With a theory managing to take over online so strongly, it must be true, right? Wrong. In fact, body language experts told Newsweek that it couldn't be further from the truth.

"It's a mistake if you're judging the health of your relationship based on your partner 'leaning in' towards you in a photo," said body language expert, Blanca Cobb.

"The simplest thing about relationships is that they're complicated. There are many reasons why your partner might lean in that has nothing to with weakness or dependency. What if they feel close to you? What if leaning in shows their connection? What if they're feeling loving in the moment? What if touch and closeness are part of their love language?"

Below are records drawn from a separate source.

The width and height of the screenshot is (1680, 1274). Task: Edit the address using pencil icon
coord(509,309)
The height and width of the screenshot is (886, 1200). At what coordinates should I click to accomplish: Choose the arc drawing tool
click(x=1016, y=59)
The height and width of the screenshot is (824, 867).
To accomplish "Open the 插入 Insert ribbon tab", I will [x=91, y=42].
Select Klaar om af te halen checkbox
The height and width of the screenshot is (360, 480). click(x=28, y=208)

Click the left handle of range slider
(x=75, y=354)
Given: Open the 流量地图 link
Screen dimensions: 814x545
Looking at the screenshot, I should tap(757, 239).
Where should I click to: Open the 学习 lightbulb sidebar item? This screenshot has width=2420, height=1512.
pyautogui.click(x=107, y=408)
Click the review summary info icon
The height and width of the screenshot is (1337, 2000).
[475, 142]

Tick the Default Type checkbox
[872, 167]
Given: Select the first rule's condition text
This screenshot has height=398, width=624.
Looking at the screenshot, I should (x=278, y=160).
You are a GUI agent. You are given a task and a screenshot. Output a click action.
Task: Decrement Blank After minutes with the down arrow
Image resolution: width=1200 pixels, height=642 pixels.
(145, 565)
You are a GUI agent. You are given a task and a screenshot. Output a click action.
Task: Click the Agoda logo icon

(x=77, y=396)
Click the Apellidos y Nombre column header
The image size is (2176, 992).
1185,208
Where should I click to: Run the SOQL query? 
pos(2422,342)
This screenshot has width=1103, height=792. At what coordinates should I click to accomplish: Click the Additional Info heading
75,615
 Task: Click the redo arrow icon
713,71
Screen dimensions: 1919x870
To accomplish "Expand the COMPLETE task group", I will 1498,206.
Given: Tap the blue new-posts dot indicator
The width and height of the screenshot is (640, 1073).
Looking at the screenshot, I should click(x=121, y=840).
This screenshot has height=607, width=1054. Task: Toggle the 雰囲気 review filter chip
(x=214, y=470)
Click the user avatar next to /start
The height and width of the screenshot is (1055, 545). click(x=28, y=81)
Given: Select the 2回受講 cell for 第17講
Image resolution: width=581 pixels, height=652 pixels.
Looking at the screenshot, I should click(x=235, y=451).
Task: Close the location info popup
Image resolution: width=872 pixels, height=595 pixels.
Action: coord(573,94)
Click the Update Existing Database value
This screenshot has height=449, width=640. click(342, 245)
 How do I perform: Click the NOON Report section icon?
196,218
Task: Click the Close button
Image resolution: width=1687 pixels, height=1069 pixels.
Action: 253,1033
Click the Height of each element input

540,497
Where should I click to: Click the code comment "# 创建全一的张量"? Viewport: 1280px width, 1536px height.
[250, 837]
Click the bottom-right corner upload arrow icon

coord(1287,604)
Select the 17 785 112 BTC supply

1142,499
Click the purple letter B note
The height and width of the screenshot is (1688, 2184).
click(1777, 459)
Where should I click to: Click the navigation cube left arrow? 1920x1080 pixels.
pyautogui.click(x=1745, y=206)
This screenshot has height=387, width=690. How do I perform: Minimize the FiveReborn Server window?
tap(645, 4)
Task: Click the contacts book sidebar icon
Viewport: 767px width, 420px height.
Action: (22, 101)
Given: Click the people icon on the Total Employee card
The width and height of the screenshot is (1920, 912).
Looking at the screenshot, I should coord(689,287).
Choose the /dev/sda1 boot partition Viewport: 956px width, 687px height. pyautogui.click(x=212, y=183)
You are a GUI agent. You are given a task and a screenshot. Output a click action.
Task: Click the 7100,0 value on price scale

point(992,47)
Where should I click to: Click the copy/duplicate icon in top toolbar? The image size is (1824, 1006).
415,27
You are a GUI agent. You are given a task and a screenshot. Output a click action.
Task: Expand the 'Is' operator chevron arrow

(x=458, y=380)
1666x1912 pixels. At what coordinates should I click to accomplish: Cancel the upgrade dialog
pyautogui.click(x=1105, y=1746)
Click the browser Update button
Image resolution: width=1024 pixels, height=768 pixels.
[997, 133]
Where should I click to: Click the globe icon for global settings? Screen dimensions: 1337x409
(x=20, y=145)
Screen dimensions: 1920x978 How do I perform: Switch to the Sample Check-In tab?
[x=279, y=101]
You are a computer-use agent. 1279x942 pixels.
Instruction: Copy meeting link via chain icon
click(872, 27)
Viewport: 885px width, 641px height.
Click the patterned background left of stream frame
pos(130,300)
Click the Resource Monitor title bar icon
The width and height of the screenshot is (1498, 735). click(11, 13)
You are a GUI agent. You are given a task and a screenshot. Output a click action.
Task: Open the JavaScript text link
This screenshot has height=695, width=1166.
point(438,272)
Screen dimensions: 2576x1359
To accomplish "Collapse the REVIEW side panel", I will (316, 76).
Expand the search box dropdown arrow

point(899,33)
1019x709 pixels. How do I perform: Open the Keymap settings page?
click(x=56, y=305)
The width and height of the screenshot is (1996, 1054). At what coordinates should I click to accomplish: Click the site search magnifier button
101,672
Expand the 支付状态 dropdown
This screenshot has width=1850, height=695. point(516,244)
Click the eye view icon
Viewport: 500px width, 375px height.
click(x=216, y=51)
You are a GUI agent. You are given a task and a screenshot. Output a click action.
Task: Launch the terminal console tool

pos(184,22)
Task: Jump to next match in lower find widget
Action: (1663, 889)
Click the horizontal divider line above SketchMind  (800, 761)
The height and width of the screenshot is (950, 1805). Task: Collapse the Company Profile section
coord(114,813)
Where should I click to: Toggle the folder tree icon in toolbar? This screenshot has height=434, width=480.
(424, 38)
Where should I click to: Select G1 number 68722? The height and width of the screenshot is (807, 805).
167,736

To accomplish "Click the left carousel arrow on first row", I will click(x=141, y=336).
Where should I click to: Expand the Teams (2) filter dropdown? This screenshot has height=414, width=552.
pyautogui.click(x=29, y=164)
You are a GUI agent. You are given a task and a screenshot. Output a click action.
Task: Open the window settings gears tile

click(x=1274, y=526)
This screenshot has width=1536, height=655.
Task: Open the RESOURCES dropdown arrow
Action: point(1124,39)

Fellow body language expert Dr. Lillian Glass is more certain about what leaning in likely means instead, telling Newsweek: "I have analyzed thousands of people in relationships throughout the years and this [the green line rule] is simply not true. Leaning into the other person usually means that they are into that person—that they like the other person and are connecting with them. It's not about power and control. It's about affection and emotional feelings. When you really like a person your body tends to gravitate towards that person. You want to be close to them."

"It has nothing to do with power or who is in charge," she certified.

Kim, kanye, will, jada green lines
Left: Kanye West and Kim Kardashian attend the WSJ Mag 2019 Innovator Awards at The Museum of Modern Art on November 06, 2019 in New York City. (Mark Sagliocco) Right: Will Smith and Jada Pinkett Smith attend the 2022 Vanity Fair Oscar Party hosted by Radhika Jones at Wallis Annenberg Center for the Performing Arts on March 27, 2022 in Beverly Hills, California. All pictured are crossed by a green line as demonstration of the debunked rule. Getty Images

That's not to say panic should set in if your partner isn't leaning in pictures either, as Dr. Glass noted being preoccupied and not being comfortable with PDA as two other possible reasons for not leaning in.

So contrary to the green line theory, leaning in can actually be a good thing and something you should potentially want your partner to be doing. It's because of this that Cobb is confused at the reluctance towards leaning in.

"Considering that many people want partners who are loving and aren't afraid to show their affection, it's a headscratcher that there's an arbitrary guideline that suggests that leaning in equals weakness and dependency," she told Newsweek.

"How many people emotionally pull back from partners who won't show affection? Or, don't seem into them? It's dangerous to use one single criterion to decide that your partner is weak because they cross over into your space in a photo. Remember that a single photo is a snapshot of time, and doesn't reflect patterns of behavior."

A Picture Doesn't Always Tell a Thousands Words

That's a whole other factor. A picture can only tell you so much—which is not very much at all.

"When you look at two people in a photo or video and attempt to analyze them you need to look at a number of different things like position of their feet, facial language, hands, head position and body posture," agreed Glass.

"You can't just look at 'proximity' in this green line theory and come up with a conclusion. It is like looking at the tail of an elephant and describing an elephant by its tail instead of describing the whole elephant—mass, ears trunk, legs."

Cobb provided one last anti-green line rule message: "If leaning in shows weakness, then we should all strive to be weak in our relationships because your partner will feel more love by your closeness than any physical aloofness."

Correction 04/27/22, 5:24 a.m. ET: This article was corrected to attribute a quote to Blanca Cobb.